> [Problem statement] Transcribe each entry shown below with no difference from the original.

Items listed in a dataset
===============

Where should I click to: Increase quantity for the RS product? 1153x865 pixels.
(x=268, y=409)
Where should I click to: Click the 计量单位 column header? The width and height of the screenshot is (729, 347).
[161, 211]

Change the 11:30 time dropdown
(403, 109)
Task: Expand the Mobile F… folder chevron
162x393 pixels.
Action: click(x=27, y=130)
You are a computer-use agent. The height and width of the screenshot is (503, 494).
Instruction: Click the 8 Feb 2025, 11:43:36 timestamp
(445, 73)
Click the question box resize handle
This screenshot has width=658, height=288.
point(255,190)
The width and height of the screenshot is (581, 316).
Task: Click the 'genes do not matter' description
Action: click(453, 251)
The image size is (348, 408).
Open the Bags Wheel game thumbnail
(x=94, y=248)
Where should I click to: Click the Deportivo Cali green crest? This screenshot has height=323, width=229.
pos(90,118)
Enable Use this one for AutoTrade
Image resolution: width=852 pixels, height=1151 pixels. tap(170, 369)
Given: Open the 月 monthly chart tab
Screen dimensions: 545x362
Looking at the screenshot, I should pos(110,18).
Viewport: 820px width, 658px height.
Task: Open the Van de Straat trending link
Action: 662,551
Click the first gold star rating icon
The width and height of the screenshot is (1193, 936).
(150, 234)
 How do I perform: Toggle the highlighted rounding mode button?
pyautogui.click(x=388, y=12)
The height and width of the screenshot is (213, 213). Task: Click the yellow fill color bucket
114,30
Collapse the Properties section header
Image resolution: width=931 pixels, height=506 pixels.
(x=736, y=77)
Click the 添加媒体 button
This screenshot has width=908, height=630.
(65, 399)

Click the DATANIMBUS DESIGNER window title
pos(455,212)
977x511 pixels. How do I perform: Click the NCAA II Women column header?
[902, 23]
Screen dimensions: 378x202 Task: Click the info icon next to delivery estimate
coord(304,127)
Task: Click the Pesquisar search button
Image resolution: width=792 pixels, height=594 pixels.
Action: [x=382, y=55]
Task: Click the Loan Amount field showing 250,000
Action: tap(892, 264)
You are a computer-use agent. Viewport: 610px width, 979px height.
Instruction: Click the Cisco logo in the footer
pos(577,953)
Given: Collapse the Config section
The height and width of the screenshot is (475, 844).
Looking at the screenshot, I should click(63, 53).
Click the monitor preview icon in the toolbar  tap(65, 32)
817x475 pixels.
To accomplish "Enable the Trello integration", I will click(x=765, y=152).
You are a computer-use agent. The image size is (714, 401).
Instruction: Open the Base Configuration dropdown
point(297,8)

===============

> [Response to this task]
Where should I click to: Increase quantity for the RS product? 1153x865 pixels.
(x=268, y=409)
Where should I click to: Click the 计量单位 column header? The width and height of the screenshot is (729, 347).
[161, 211]

Change the 11:30 time dropdown
(403, 109)
Task: Expand the Mobile F… folder chevron
162x393 pixels.
Action: click(x=27, y=130)
You are a computer-use agent. The height and width of the screenshot is (503, 494).
Instruction: Click the 8 Feb 2025, 11:43:36 timestamp
(445, 73)
Click the question box resize handle
This screenshot has width=658, height=288.
point(255,190)
The width and height of the screenshot is (581, 316).
Task: Click the 'genes do not matter' description
Action: click(453, 251)
The image size is (348, 408).
Open the Bags Wheel game thumbnail
(x=94, y=248)
Where should I click to: Click the Deportivo Cali green crest? This screenshot has height=323, width=229.
pos(90,118)
Enable Use this one for AutoTrade
Image resolution: width=852 pixels, height=1151 pixels. tap(170, 369)
Given: Open the 月 monthly chart tab
Screen dimensions: 545x362
Looking at the screenshot, I should pos(110,18).
Viewport: 820px width, 658px height.
Task: Open the Van de Straat trending link
Action: 662,551
Click the first gold star rating icon
The width and height of the screenshot is (1193, 936).
(150, 234)
 How do I perform: Toggle the highlighted rounding mode button?
pyautogui.click(x=388, y=12)
The height and width of the screenshot is (213, 213). Task: Click the yellow fill color bucket
114,30
Collapse the Properties section header
Image resolution: width=931 pixels, height=506 pixels.
(x=736, y=77)
Click the 添加媒体 button
This screenshot has width=908, height=630.
(65, 399)

Click the DATANIMBUS DESIGNER window title
pos(455,212)
977x511 pixels. How do I perform: Click the NCAA II Women column header?
[902, 23]
Screen dimensions: 378x202 Task: Click the info icon next to delivery estimate
coord(304,127)
Task: Click the Pesquisar search button
Image resolution: width=792 pixels, height=594 pixels.
Action: [x=382, y=55]
Task: Click the Loan Amount field showing 250,000
Action: tap(892, 264)
You are a computer-use agent. Viewport: 610px width, 979px height.
Instruction: Click the Cisco logo in the footer
pos(577,953)
Given: Collapse the Config section
The height and width of the screenshot is (475, 844).
Looking at the screenshot, I should click(63, 53).
Click the monitor preview icon in the toolbar  tap(65, 32)
817x475 pixels.
To accomplish "Enable the Trello integration", I will click(x=765, y=152).
You are a computer-use agent. The image size is (714, 401).
Instruction: Open the Base Configuration dropdown
point(297,8)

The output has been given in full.